+++ INPUT DATA
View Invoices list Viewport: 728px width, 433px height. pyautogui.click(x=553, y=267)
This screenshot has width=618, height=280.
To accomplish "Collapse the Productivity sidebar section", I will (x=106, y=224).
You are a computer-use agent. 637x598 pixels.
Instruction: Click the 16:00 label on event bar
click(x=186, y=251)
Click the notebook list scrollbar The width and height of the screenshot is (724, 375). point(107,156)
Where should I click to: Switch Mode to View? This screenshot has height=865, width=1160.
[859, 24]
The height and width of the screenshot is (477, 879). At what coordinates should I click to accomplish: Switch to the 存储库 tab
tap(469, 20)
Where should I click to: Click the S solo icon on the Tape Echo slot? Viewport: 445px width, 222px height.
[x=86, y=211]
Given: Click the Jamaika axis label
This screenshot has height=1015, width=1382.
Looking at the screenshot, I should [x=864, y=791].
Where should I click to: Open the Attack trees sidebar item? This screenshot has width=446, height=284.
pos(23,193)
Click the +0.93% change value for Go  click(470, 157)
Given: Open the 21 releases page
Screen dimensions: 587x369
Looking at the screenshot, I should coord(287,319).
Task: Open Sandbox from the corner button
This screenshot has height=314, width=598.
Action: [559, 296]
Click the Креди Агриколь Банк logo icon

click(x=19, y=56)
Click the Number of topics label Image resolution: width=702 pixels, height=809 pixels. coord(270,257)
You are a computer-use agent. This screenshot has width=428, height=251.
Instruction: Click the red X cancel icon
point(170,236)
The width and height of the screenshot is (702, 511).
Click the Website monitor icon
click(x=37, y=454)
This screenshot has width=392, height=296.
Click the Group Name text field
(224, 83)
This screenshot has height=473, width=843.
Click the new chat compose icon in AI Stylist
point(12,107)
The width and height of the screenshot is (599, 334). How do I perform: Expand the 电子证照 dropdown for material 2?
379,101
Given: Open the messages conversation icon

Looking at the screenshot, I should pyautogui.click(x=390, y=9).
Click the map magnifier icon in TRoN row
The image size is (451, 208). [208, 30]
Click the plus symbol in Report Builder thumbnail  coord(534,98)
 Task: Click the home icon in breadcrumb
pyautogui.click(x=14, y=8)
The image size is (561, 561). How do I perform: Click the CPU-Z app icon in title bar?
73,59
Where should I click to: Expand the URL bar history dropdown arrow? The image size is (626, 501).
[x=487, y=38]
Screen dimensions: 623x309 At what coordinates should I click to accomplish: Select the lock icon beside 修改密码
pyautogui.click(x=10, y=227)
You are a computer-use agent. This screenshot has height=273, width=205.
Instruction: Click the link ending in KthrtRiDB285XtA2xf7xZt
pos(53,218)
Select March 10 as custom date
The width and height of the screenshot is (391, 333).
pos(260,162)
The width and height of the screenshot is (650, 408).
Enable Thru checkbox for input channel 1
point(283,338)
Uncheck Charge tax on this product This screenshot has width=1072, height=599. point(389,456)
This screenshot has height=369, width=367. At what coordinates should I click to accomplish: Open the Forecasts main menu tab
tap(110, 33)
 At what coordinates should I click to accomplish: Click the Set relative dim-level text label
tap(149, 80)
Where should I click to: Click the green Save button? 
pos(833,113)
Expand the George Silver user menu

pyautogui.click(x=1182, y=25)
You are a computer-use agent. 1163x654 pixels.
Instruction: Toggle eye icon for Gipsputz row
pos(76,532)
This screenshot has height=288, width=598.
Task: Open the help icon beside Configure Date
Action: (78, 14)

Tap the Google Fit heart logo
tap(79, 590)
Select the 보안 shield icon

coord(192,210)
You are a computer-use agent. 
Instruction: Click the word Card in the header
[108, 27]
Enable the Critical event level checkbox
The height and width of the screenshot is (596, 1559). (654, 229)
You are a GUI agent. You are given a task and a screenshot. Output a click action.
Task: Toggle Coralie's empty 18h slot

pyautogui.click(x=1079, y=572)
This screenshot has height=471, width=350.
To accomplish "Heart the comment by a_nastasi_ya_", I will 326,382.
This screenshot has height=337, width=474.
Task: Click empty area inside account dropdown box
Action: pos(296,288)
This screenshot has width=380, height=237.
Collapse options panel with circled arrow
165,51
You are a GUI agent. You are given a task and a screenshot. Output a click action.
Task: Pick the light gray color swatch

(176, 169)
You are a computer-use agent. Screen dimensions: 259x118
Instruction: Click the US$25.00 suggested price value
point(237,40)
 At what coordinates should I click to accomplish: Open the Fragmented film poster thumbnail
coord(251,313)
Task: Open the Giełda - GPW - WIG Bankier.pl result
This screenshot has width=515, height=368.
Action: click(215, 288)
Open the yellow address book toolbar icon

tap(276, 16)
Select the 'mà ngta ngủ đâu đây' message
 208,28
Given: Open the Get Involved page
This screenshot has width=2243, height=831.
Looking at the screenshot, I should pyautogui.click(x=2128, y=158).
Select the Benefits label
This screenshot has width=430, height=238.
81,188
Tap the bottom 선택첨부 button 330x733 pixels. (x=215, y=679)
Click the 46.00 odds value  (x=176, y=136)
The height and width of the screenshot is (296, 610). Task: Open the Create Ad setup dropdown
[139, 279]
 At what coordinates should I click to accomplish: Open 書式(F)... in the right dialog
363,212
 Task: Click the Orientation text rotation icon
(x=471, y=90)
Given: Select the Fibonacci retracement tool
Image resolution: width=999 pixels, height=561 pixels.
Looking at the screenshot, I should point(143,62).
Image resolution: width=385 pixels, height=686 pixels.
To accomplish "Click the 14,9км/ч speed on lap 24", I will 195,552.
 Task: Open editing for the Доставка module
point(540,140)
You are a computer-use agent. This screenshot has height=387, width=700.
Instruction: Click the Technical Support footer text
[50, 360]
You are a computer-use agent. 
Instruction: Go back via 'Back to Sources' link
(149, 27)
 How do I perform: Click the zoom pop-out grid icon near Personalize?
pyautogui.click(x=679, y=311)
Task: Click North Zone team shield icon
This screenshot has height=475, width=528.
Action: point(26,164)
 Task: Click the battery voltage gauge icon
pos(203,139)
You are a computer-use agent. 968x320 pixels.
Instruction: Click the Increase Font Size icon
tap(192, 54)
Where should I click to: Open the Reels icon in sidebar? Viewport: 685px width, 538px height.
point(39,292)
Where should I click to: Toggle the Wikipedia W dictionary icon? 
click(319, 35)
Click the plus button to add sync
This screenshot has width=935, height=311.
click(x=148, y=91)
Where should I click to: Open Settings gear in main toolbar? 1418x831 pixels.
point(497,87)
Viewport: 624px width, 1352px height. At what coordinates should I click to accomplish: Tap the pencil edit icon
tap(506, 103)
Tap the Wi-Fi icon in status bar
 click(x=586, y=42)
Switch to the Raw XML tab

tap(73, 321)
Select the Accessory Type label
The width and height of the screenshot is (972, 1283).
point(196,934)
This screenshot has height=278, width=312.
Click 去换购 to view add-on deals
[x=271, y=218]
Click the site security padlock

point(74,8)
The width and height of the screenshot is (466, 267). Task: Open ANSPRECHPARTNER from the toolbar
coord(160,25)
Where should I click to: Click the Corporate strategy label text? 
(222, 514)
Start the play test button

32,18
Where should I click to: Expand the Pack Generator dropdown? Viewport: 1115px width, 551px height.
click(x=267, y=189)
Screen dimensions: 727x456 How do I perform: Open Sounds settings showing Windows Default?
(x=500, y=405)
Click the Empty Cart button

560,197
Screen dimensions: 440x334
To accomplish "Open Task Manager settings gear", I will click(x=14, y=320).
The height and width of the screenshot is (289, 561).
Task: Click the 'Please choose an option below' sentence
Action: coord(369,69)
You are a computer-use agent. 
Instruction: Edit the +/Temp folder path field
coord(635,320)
++++++
Repeat the entries above verbatim, but only from the line that has "Image resolution: width=999" down to the line that has "has height=387, width=700.", inclusive.

Image resolution: width=999 pixels, height=561 pixels.
Looking at the screenshot, I should point(143,62).
Image resolution: width=385 pixels, height=686 pixels.
To accomplish "Click the 14,9км/ч speed on lap 24", I will 195,552.
 Task: Open editing for the Доставка module
point(540,140)
You are a computer-use agent. This screenshot has height=387, width=700.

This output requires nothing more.